Blatt für Blatt entfaltet sich ein sehr eigenwilliger Formenreichtum, eine heterogene Komplexität an künstlerischen Ausdrucksmöglichkeiten, denen eine Leichtigkeit und Ungezwungenheit inne ist. Bereits Anfang der 50er Jahre findet Oswald Oberhuber zu einer künstlerischen Souveränität und Gelöstheit, die angesichts seines jugendlichen Alters erstaunt und verblüfft.

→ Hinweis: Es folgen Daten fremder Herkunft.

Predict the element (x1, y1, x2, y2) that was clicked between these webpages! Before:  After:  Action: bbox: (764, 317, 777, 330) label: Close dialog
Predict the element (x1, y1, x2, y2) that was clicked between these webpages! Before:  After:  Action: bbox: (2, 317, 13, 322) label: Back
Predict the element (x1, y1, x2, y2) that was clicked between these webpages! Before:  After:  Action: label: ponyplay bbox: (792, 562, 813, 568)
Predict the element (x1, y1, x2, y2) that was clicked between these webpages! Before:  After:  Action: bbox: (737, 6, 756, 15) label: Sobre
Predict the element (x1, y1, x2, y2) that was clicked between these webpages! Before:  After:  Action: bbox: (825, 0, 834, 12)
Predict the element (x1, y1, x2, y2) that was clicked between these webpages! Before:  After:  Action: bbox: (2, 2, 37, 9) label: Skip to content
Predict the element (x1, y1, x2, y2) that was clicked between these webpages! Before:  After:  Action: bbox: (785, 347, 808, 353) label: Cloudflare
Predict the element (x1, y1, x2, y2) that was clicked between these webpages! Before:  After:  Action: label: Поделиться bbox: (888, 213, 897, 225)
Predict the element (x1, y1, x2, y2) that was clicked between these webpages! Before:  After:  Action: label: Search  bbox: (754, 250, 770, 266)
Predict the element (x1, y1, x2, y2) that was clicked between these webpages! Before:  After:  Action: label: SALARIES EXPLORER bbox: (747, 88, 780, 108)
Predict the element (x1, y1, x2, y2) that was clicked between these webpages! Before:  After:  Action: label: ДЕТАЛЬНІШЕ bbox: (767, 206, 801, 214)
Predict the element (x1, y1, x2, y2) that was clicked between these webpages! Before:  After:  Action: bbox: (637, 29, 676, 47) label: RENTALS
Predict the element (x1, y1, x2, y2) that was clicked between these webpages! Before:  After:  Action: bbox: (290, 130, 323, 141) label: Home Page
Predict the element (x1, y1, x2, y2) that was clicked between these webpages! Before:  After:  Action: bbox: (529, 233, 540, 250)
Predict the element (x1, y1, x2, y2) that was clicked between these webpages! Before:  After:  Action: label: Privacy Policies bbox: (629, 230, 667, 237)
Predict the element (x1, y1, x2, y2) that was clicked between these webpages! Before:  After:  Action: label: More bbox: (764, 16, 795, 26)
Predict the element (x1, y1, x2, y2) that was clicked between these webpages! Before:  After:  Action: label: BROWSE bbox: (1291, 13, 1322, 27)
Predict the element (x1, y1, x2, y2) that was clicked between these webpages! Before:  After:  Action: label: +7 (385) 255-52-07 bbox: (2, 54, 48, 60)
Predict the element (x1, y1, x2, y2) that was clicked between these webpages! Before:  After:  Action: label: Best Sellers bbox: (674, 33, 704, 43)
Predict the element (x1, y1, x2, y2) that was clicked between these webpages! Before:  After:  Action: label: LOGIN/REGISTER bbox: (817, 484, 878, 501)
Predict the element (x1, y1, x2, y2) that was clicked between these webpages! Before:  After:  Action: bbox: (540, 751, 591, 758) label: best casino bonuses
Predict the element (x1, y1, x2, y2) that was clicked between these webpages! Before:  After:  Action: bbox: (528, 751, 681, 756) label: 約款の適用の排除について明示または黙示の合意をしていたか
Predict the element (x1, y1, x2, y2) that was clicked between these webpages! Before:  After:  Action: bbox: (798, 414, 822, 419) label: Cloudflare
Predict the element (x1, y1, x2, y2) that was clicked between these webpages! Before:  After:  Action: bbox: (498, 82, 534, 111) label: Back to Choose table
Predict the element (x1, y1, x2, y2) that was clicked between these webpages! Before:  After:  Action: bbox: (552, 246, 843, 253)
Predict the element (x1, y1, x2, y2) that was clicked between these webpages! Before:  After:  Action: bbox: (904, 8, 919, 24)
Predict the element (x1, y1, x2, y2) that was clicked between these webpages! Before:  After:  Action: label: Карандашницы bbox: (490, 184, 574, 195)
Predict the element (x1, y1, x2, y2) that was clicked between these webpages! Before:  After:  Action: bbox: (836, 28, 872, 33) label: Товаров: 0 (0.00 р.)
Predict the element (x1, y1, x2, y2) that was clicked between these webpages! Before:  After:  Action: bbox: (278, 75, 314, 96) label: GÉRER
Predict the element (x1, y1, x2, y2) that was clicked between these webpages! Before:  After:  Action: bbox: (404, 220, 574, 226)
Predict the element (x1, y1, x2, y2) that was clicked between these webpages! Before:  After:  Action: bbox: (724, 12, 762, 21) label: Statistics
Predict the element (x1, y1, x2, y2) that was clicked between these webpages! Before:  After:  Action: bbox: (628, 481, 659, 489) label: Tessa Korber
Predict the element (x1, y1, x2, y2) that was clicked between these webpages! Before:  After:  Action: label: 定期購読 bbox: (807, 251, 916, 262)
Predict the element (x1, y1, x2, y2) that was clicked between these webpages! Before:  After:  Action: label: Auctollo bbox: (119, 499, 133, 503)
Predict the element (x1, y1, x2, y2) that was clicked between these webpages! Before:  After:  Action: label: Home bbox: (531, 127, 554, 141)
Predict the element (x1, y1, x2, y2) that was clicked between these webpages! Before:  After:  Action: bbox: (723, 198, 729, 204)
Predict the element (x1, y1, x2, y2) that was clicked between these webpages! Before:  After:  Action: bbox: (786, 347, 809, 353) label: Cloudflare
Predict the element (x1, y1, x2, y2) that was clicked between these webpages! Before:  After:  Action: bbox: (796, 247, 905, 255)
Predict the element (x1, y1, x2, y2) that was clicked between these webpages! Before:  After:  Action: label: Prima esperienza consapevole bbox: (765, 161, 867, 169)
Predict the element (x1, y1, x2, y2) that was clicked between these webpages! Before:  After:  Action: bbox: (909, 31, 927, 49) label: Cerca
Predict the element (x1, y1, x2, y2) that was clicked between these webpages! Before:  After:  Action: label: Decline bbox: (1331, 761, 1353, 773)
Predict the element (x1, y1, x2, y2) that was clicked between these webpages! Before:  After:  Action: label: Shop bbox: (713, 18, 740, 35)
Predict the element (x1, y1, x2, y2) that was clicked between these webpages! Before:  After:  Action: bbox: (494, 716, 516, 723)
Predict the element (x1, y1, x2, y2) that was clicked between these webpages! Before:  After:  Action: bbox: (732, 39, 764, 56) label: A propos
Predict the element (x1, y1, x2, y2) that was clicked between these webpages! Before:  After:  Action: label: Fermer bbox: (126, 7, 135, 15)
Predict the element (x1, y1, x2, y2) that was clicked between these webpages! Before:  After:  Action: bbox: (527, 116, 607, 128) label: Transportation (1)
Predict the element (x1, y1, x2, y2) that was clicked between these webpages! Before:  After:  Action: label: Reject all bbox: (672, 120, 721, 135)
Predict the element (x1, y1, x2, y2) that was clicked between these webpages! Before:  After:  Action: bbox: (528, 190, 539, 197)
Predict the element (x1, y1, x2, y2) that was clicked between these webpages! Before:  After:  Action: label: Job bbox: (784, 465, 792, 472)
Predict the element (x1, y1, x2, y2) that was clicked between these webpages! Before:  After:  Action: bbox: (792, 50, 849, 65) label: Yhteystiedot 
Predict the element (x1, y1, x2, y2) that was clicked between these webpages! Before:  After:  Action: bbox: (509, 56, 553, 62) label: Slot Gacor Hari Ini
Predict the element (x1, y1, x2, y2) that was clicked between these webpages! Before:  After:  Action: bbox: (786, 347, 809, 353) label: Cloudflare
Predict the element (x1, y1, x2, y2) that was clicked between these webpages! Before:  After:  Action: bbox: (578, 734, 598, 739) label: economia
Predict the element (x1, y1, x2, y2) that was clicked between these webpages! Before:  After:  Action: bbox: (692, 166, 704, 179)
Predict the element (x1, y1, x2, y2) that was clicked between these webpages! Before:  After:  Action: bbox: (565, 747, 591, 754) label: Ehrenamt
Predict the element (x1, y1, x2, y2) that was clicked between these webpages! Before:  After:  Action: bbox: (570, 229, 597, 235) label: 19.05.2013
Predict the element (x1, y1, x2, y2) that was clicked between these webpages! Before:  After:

Oswald Oberhuber, geboren 1931 in Meran, zählt zu den vielseitigsten Persönlichkeiten der österreichischen Kulturlandschaft nach 1945. Neben seinen Tätigkeiten als Galerist, Ausstellungsinitiatoren und Autor zahlreicher Publikationen war er auch viele Jahre Rektor an der Hochschule für Angewandte Kunst in Wien, wo er zur Zeit an der Meisterklasse eine Professur innehat.